By the time you're into the thick of the final Journey archive, your eyes will have grown accustomed to the searing psychedelic colours and relentless bombardment of light and colour, as enemies stream in thick and fast. You'll gradually know the best times to deploy your Euphoria too, which with Kinect requires you to throw both arms into the air, or it's a single button press away on the controller. Euphoria eliminates all of the viruses and projectiles on-screen, so it becomes an invaluable part of your strategy.

This boss seems to be a Terry's Chocolate Orange. Yes.

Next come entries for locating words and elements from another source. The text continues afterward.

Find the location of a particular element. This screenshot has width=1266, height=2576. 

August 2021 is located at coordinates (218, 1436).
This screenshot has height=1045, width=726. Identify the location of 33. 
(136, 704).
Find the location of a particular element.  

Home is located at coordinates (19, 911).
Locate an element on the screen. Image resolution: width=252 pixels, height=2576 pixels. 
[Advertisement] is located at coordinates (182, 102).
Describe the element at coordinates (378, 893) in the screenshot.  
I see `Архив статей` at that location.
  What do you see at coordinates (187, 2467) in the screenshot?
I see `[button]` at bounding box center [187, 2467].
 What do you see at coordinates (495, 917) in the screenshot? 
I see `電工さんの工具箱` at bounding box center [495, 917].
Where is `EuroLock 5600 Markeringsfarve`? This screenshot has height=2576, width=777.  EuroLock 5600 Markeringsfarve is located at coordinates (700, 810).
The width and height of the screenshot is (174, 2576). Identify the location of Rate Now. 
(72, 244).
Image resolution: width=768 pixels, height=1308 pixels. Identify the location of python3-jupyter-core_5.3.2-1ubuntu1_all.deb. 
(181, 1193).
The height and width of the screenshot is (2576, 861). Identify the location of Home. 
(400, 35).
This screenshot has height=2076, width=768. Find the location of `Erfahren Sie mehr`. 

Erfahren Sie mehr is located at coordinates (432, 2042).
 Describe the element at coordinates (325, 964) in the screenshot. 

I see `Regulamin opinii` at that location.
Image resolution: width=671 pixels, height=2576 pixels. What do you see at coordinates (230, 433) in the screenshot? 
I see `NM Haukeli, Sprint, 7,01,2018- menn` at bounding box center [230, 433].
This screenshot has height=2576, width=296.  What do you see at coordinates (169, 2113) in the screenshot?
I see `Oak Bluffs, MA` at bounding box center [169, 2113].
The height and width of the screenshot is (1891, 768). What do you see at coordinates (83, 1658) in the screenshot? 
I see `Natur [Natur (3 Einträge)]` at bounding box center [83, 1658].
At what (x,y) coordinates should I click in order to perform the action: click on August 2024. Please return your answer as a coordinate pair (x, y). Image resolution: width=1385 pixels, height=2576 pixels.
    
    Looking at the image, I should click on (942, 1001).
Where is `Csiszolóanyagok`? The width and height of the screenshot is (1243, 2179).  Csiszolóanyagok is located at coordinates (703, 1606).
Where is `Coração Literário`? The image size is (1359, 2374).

Child of Eden revolves around space-girl Lumi, a virtual reconstruction of a human personality who you're striving to save from a virus attack that threatens to erase her from Eden. To be honest, the narrative is neither here nor there, as the game is really all about embarking upon a tour of what Eden has to offer, soaking up the stunning visuals and absorbing the audio. By the time you're at the game's conclusion – if you're anything like us – you'll feel both relief and a small wave of emotion, and then you're invited to do it all over again in hard mode. You'll also unlock the Hope archive, which is a score attack and a lengthy wireframe jaunt through increasingly taxing waves of enemies.

If you want to unlock all of Child of Eden's achievements, you'll need to persevere with the Hope archive, as well as the preceding five archives. Most of the achievements centre around completion, whether it's the purification of every single enemy in each archive or earning objects for Lumi's garden, which doubles as the archive selection screen. Repeated playthroughs are required, but then the game is set up to be played again and again, so you might find yourself unlocking a lot of the achievements just through simply replaying sections. It's a demanding achievement list, it'll take a long time to complete and a lot of them are attached to high scores and reaching 100% on all archives, which is a big ask.

As a spiritual successor to Mizuguchi's Rez, Child of Eden is glorious. It looks fantastic, sounds great and is a joy to play. That is until you hit some of the bosses, which will have you jumping around and tearing your hair out in rage. If you can maintain your patience though, Child of Eden will reward you in kind, with a beautiful game that's regrettably lacking in longevity. Some good things do come in small packages, after all.


A blend of pulsing electronic music and soaring tunes might not be to everyone's tastes, but married to Child of Eden's graphical majesty, the audio is almost perfect.

Close your eyes after playing the game for any period of time, and you'll have colours and shapes dancing around, scorched into your retinas. Child of Eden looks gorgeous, but it can be a little intense, so we recommend playing in small doses, lest you go blind or something.

A leisurely journey one minute a complete and utter sod the next, Child of Eden can be truly punishing at times, pounding you with purple bullets. Boss battles are a pain, but as long as you remember to lock-on to red targets and tracer fire at purple ones, you'll be golden.

Once you've beaten all of the archives, the only incentive to keep on playing is to enjoy the visuals and the tunes or to try topping your high scores. There's a lot of collecting too, if you're interested, but at a superficial level, there's not a whole lot to do in Child of Eden.

Far too many achievements attached to garnering 100%, high scores and collecting make this a fairly by the numbers list, with very few – if any – showing any invention or careful thought.

Beautiful to behold, pleasing to the ear, Child of Eden can nonetheless be extremely punishing to play at times. There's not really much to do in the game either, but it's worth playing just for the experience. Go on. Take the trip.